第 8 章

    莫羡将藏蓝色的地垫一角掀开,取出钥匙,在手心掂了掂。

    在不绝于耳的狗叫声中他开了门,胖子躲在鞋柜后,自认为凶猛地又叫了两声。

    莫羡手插口袋,轻轻蹲下,伸出两根手指。它小心地走过去,先用鼻尖碰碰,再伸出黑舌头舔舔。渐渐它摇起热情的小尾巴,跟屁虫似的粘在莫羡的脚跟后。

    “居然是个小瘸子。”他一手将胖子托起,揉了揉,啧了一声,“森哥这宠物店品质不行啊。”

    突然,一丝不易察觉的香味钻进他鼻腔,淡淡的,分外熟悉。他一怔,又将脸埋在胖子背上使劲闻两下。

    莫羡眨眨眼,真是魔怔了,为什么那女人的香水味连一只狗身上都能闻到?

    趁胖子狼吞虎咽之际,他走到客厅,拨通了高森的电话。

    ”什么事?”对方将声音压得很低。

    ”森哥,你这品味,真是够反差萌的啊。”莫羡盯着胖子那亮粉色的食盒笑,“什么时候变少女心了,一个狗盆子都这么风骚?”

    “喂了?”

    ”是啊,不过……您这黄金单身汉、万年老铁树是不是要开花了?“他的眼里闪着狡黠的光芒。见阳台门没关,打算踱步过去,一边欣赏美景一边继续磕馋高森,忽觉脚下一软,再低头,脚上已经一片狼藉。

    “shit!森哥,你这狗居然在阳台拉屎,我居然踩着狗屎了!“

    “……你穿的自己的鞋还是我家的?”

    “……我的。”莫羡看着自己脚上价格不菲的起居拖鞋,只恨不得把远处的胖子做成一双毛拖鞋。

    “阁楼杂物间应该有备用刷子和洗涤剂,去洗手间洗,别弄脏屋里。”高森说完,没有半分同情地挂了电话。

    “去去去,一边去。”他将胖子赶到一边,把鞋扔进洗手间的水池里。

    虽然住的近,但高森这里他鲜少来,他成年已好多年,哪里还能忍受让另一个成年人天天照看自己。
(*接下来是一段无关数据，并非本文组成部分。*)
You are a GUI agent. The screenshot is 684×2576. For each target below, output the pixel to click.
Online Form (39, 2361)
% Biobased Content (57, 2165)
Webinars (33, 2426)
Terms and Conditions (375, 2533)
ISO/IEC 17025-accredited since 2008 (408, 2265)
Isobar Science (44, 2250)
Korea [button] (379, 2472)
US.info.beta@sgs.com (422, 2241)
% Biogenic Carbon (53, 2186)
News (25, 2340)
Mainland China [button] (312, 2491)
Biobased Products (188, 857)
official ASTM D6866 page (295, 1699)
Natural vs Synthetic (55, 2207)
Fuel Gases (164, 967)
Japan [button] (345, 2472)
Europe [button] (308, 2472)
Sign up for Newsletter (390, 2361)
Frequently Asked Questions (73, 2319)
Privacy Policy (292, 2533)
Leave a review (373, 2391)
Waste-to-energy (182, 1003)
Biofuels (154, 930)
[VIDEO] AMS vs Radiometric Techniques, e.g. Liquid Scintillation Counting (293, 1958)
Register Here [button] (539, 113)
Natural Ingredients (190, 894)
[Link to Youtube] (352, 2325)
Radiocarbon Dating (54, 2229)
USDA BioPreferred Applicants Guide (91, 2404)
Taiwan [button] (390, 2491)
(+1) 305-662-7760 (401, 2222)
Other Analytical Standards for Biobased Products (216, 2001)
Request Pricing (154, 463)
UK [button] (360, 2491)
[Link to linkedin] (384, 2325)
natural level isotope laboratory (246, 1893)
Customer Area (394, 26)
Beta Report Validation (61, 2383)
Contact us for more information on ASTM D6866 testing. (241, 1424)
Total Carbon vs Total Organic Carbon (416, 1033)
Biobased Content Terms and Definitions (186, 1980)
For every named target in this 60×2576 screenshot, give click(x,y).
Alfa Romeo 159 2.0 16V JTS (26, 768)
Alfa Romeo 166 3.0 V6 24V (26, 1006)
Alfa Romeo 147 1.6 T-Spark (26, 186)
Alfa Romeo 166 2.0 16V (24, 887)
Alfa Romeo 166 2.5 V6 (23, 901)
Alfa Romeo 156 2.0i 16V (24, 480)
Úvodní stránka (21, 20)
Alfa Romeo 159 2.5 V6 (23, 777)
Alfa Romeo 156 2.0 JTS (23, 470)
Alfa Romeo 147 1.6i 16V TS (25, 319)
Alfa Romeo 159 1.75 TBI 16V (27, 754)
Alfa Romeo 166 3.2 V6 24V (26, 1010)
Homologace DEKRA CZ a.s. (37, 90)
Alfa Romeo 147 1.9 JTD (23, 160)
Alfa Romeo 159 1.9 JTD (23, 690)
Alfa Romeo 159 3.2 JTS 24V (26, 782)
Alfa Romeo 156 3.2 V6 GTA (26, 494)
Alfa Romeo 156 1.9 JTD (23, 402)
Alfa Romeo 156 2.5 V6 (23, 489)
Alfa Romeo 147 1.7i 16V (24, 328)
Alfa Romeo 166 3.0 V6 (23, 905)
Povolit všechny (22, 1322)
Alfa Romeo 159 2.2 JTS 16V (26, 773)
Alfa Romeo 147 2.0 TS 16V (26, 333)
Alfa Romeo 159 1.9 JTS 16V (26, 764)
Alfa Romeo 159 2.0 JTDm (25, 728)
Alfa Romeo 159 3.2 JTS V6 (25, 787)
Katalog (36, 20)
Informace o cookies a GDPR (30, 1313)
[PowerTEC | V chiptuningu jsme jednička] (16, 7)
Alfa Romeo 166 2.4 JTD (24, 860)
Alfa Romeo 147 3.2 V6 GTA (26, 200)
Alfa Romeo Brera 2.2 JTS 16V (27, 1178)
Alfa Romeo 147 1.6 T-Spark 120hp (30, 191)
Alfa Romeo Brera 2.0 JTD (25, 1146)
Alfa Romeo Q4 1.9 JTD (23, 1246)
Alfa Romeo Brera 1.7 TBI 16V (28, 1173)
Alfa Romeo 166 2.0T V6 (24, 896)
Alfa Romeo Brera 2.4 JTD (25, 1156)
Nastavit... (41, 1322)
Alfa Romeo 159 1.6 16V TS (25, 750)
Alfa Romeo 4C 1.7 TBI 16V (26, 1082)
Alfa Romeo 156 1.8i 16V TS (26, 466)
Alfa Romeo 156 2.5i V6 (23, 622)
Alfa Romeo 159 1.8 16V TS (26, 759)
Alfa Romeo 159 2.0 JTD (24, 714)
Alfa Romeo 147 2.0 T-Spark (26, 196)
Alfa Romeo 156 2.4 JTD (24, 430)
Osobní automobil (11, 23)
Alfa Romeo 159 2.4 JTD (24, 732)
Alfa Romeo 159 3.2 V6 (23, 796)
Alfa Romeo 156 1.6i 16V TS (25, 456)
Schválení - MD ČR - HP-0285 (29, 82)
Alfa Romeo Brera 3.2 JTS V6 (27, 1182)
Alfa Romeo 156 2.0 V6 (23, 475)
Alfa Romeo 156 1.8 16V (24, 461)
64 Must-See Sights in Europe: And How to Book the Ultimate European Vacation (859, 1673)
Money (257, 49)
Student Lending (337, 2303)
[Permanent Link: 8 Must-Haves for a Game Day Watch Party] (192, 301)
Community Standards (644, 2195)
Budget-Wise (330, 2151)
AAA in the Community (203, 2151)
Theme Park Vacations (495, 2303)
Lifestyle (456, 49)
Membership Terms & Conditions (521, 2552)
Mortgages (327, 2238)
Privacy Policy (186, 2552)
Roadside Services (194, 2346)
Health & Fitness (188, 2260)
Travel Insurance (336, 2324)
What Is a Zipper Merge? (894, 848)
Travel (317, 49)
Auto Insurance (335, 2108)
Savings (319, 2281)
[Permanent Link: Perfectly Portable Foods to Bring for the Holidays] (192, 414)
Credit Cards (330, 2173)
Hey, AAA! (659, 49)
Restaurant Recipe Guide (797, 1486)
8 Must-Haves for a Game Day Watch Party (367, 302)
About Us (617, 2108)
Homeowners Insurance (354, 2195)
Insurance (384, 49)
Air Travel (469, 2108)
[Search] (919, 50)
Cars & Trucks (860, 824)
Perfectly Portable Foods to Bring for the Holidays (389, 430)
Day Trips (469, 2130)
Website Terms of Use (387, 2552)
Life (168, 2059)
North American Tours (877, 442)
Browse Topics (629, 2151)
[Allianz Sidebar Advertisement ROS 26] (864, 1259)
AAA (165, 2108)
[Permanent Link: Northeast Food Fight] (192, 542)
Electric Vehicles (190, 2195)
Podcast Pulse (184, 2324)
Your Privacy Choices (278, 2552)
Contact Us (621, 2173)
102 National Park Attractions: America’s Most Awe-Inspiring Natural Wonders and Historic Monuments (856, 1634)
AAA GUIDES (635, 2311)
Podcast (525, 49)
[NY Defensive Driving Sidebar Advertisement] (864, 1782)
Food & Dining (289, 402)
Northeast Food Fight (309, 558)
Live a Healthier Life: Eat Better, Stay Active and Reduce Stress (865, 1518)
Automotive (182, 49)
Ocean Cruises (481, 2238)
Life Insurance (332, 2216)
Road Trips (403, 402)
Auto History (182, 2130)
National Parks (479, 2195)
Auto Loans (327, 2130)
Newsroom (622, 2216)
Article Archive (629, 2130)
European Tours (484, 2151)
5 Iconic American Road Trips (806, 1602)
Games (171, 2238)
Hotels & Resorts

    莫羡仅着袜子,缓步上楼,打开从没来过的阁楼门。

    屋内感应灯突然亮起,照亮里面堆了满地的箱子。透明塑料箱放得毫无章法,但都留了便签条细心备注了里面的内容物。莫羡抱胸打量一遭,取了刷子,正准备走,余光扫到一只贴着“莫羡高中物品”的箱子上。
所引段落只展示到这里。